Las Vegas Sun

April 18, 2024

City employee union offers to take furloughs, pay cut

Updated Tuesday, March 23, 2010 | 6:11 p.m.

The Las Vegas City Employees Association has extended a new offer to the city in lieu of layoffs -- a second one that doesn't involve the 16 percent pay cut the city would like the union to take over the next two years.

The LVCEA, which has 1,036 members, has offered an eight-point plan that includes forgoing a 3 percent cost-of-living increase next year and would have each employee take 96 hours of furlough time during the year.

The offer says the money saved would be used solely to "reverse dollar for dollar some or all of the Tier II layoffs of LVCEA positions that are currently pending."

Don King, the union's president, said the LVCEA presented it to the city last Friday and is asking the city to respond by this upcoming Friday.

The City Council has approved a tentative budget that would fire 146 employees to save about $38 million as part of cutbacks designed to stave off a $70 million shortfall next year.

Mayor Oscar Goodman and City Manager Betsy Fretwell have offered the LVCEA and the city's other bargaining groups the option of taking a salary cut of 8 percent this year and another 8 percent next year as a way to save all employees' jobs and keep city services from being cut.

However, none of the unions agreed to those cuts, so the City Council went ahead with the option of cutting programs and laying off employees in its tentative budget.

In the meeting when the tentative budget was approved, Goodman had presented the idea of firing all of the city's employees and hiring back the ones who agreed to work a reduced work schedule in order to balance the budget and keep anyone from being laid off. He has since backed off that proposal after getting advice from the city's attorney.

The council will approve a final budget in May. The layoffs would take effect on Saturday, June 12, with employees' last day of work on June 11.

King said this afternoon that that the LVCEA's latest concession offer "is worth basically 8.3 percent." The furloughs part of it amounts to 4.6 percent, he said.

He said the city initially asked its employees to take the 8 percent salary cut, plus forego cost-of-living increases and longevity step increases. However, he said the city's offer never guaranteed that even if those concessions were made, there would be no layoffs. Therefore, the LVCEA's offer includes language calling for no layoffs.

"The majority of the people who are losing their jobs are my members," King said. "My members have made it very clear if they are going to give up something, they want to save our members' jobs."

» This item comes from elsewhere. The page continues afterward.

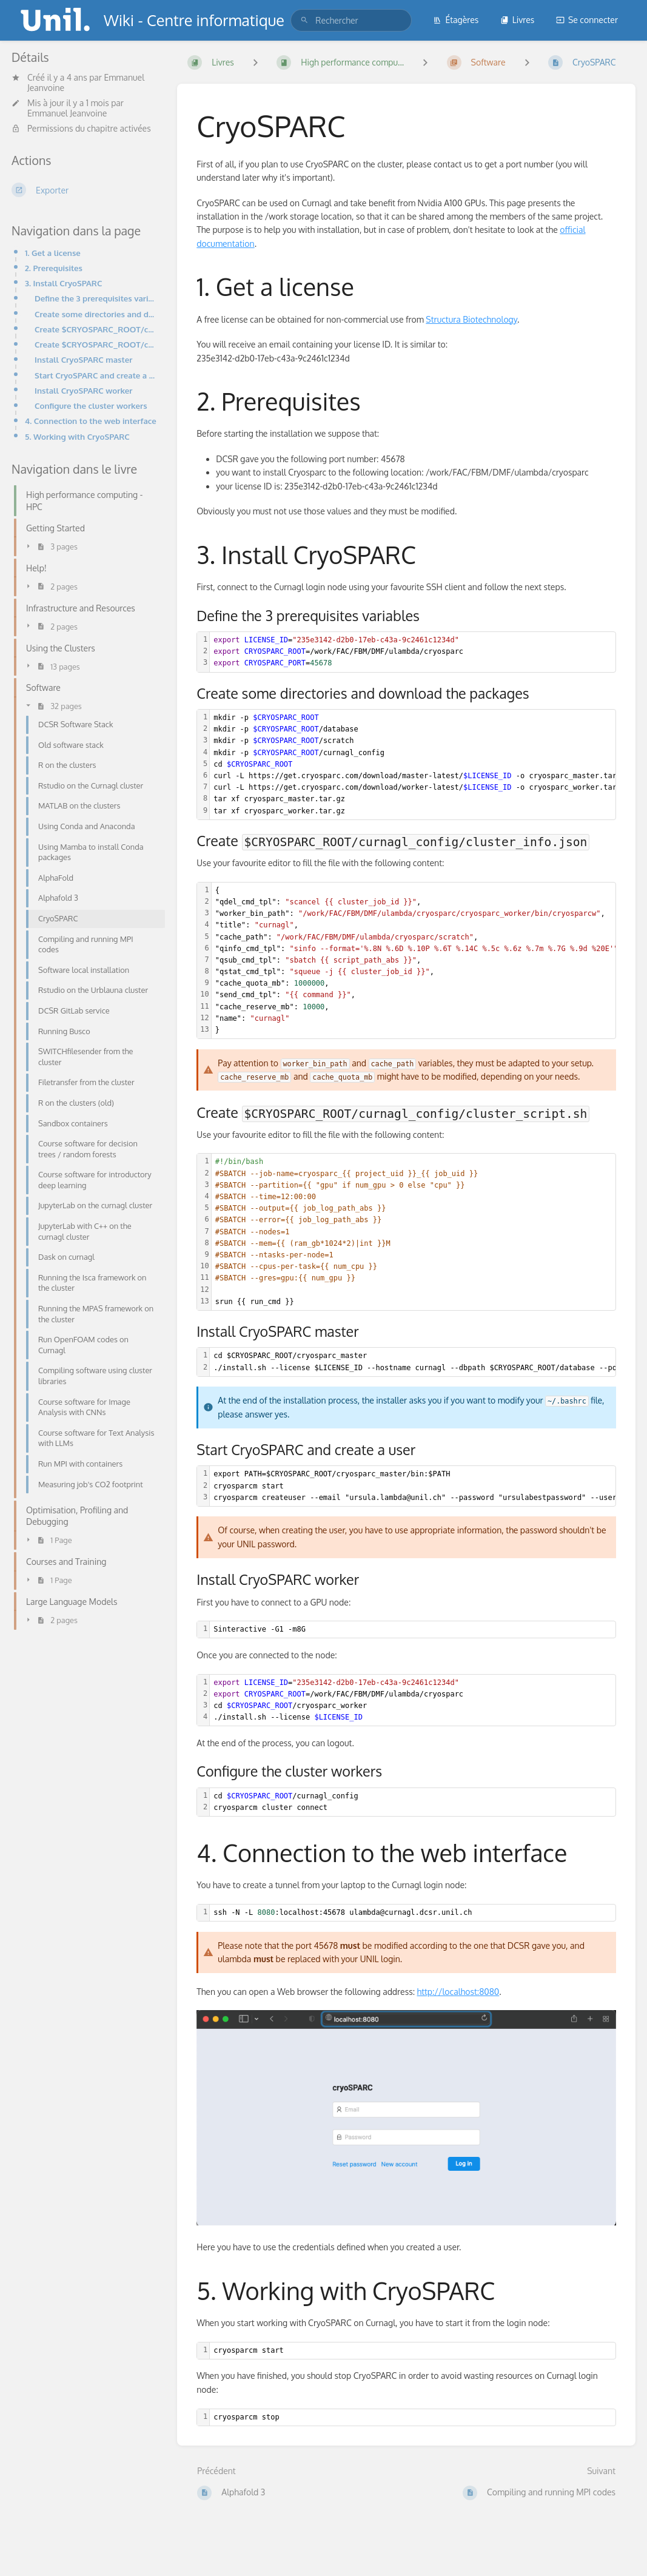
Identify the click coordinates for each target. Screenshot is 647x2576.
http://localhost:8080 (458, 1991)
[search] (351, 20)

He estimated that about 120 of the 146 people who would be fired under the city's tentative budget are his members. His members have gone through four other layoffs during the last two years, including about 18 who were laid off in January, he said.

King said his members prefer furloughs to salary cuts, because "if you give up something, like 8 percent, it is very difficult to get it back."

Also, 96 hours of furlough will not affect an employees' benefits in the Public Employees Retirement System, but an 8 percent salary cut would mean lower retirement benefits, he said.

Although the concession offer was just posted on the LVCEA Web site today, King said that Fretwell, the mayor and city council members have had copies since last Friday.

"We are encouraging the mayor and council to look at it and give it some consideration," he said. "The city alwas has the right to come back with a final offer or a final position . . . I really don't know where they're going to go with it. My biggest issue is I would love to save every job I can."